La tesi è questa: le coppie omosessuali ci sono sempre state – e giù fotografie, alcune peraltro di semplici amici – e la Chiesa per secoli le ha tollerate. Si va perfino a ripescare il vecchio libro di John Boswell secondo cui la Chiesa nei primi secoli celebrava unioni tra omosessuali, una tesi pseudo-storica da anni smentita dalla storiografia accademica. Si passa quindi al «documentario»: si intervistano persone anziane del Mugello le quali ricordano di aver sentito dire che nella seconda metà dell’Ottocento nella «parrocchia di Malarocca» il parroco, «don Riccardo Spanò», per molti anni aveva continuato a sposare coppie omosessuali. Se ne conclude che perfino la Chiesa ha già avuto in passato i suoi matrimoni gay, dunque può averli di nuovo, e che intanto solo i più bigotti e retrivi possono opporsi a che li celebri lo Stato.

Una storia interessante. Peccato che sia completamente falsa: una bufala, e delle peggiori. I lettori dei grandi quotidiani italiani non conoscono probabilmente neppure l’esistenza di un giornale locale chiamato «OK Mugello» su cui scrive Aldo Giovannini, rappresentante di una benemerita categoria italiana, gli storici dilettanti appassionati di cose locali, che molto spesso forniscono preziose notizie agli accademici. Dopo la presentazione in anteprima del film a Firenze, Giovannini ha consultato gli annuari delle diocesi toscane, e per buona misura anche di quelle emiliane confinanti, e non ha trovato nessun don Riccardo Spanò. Non ha neppure trovato una parrocchia di Malarocca. Ha consultato allora le carte geografiche – per la Toscana ce ne sono di accuratissime, le cosiddette «leopoldine», che risalgono a prima dell’unità d’Italia – e non ha trovato nessun toponimo né chiesa o chiesetta Malarocca.

Il regista afferma che si tratta di un «documentario» e che non ha usato pseudonimi. Se anche lo avesse fatto, è comunque impossibile che una storia così straordinaria non abbia lasciato traccia negli archivi diocesani o negli annuari di storia locale. Ma anche qui Giovannini non ha trovato nulla.

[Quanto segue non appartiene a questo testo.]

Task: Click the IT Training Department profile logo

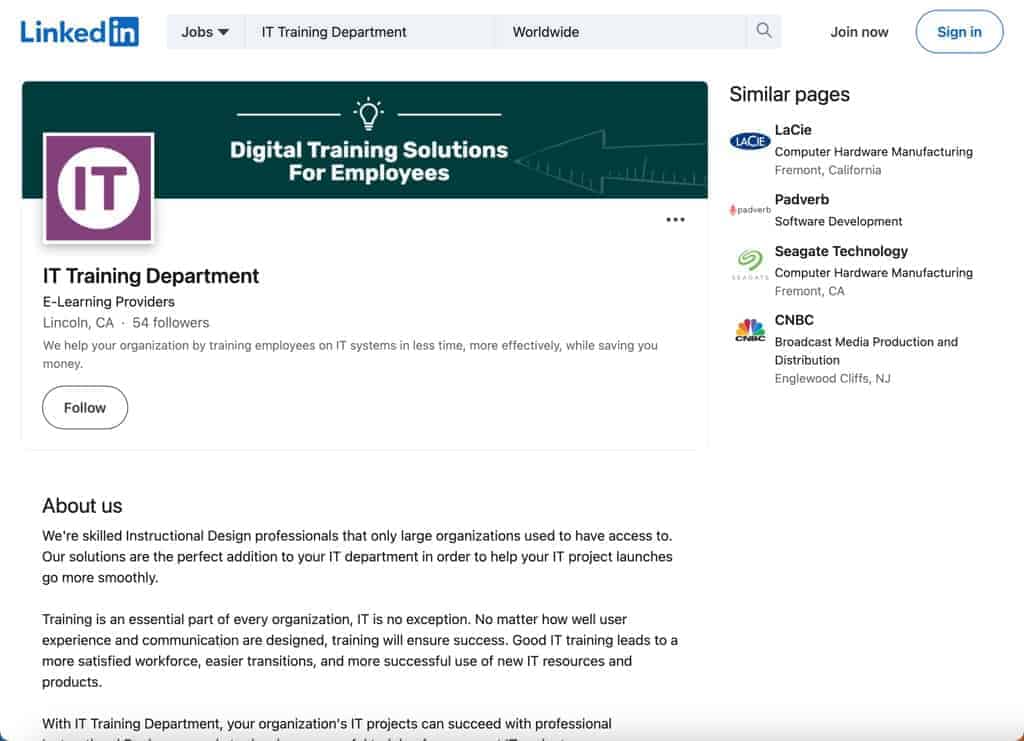Action: (x=97, y=188)
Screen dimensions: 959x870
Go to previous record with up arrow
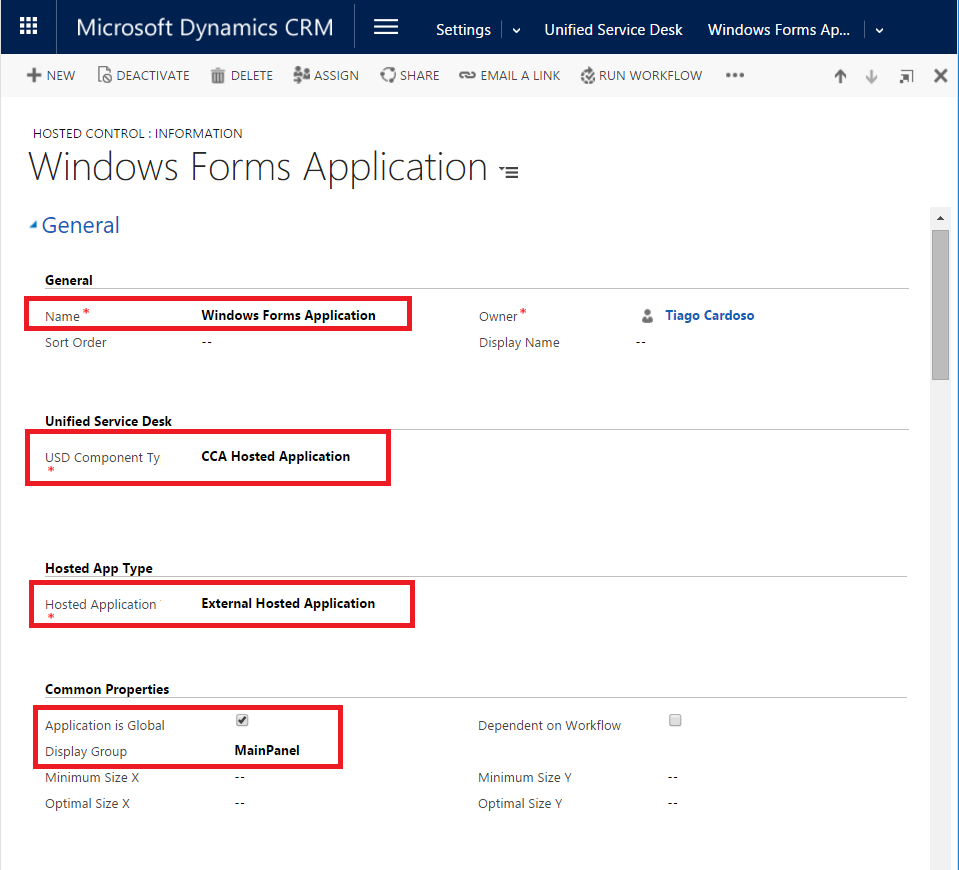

Un’ultima conferma viene dalle reazioni alle prime critiche dello stesso regista Matteo Tortora. Intervistato il 5 novembre 2013 per il «Corriere fiorentino», rispondeva così: «Attenzione, io non sono né uno storico, né un documentarista, sono un regista che narra una storia che lo ha affascinato. Non ho appurato la veridicità delle fonti, mi interessava raccontare una vicenda verosimile, il che non vuol dire che sia poi realmente accaduta. L’obiettivo è "disorientare" il pubblico», e – ammette il cineasta – fare propaganda a favore del «matrimonio» omosessuale.

Tuttavia, il film continua a essere presentato come «documentario», e il «disorientamento» del pubblico si risolve in un vero e proprio inganno. Che dà la misura dei mezzi con cui – tra l’altro, in un festival finanziato dai contribuenti – oggi in Italia si fa propaganda per il «matrimonio» omosessuale.